LETTURE / DALLA TRAMA AL PERSONAGGIO
di Giovanni de Leva / Liguori, Napoli, 2010 / pagine 132, € 15,50
Filippo Rubè,
o il protagonista via negationis
di Livio Santoro
Friedrich Nietzsche affermava, già alla fine dell’Ottocento, che uno dei difetti dell’uomo moderno consiste nell’ipertrofia del senso storico, e nella sua conseguente incapacità nella remissione del peccato della scienza: ridurre l’uomo esclusivamente a essere storico e successivamente ridurre la storia ad ancella dello spirito scientifico, sono due processi che hanno ingenerato una serie di fallimenti che, a dire del filosofo di Röcken hanno portato fino all’insostenibile sublimazione dell’epigonismo di un’epoca estesa. Ecco, l’uomo moderno, quello a cui guardava Nietzsche (soprattutto nella sua Germania invigliacchita) subiva con troppa subordinazione il fascino di una visione teleologica che andava secolarizzandosi acquisendo tuttavia nella scienza gli stessi tratti propri dello spirito religioso: la tensione verso il fine, speculare correlato del simulacro dell’origine. L’uomo troppo storico si sente così epigono,
frutto tardivo di uno sviluppo necessitante che non può portargli altro che un’autoinvestitura ontologica superlativa: essere depositario del giusto, dell’oggettivo, del vero.

--- COMPITO DA SVOLGERE ---
Quale difetto dell'uomo moderno individuava Nietzsche secondo il testo estratto?

--- MATERIALE FORNITO ---
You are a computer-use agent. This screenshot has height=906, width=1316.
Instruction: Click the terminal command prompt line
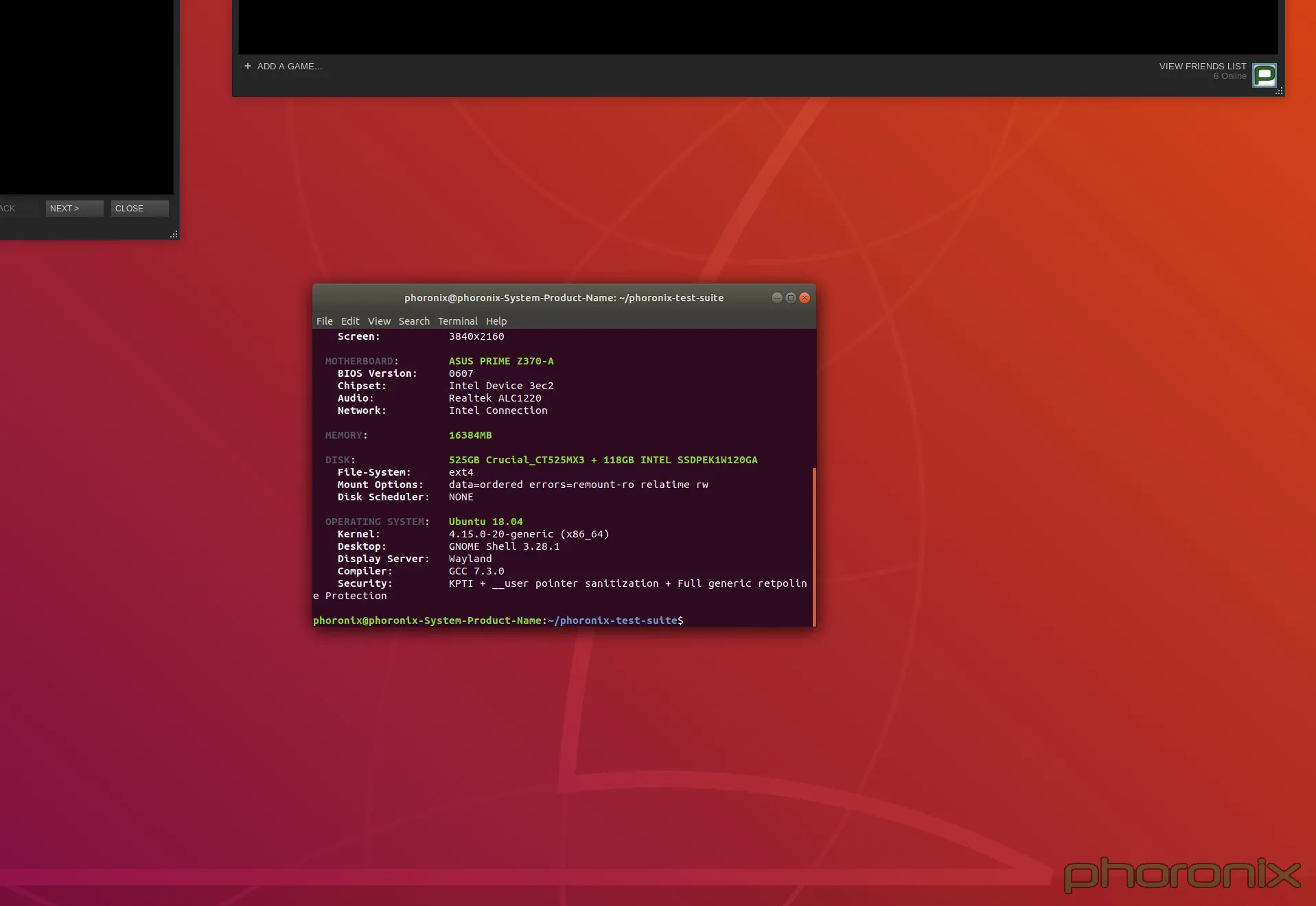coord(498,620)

--- RISPOSTA ---
L'ipertrofia del senso storico.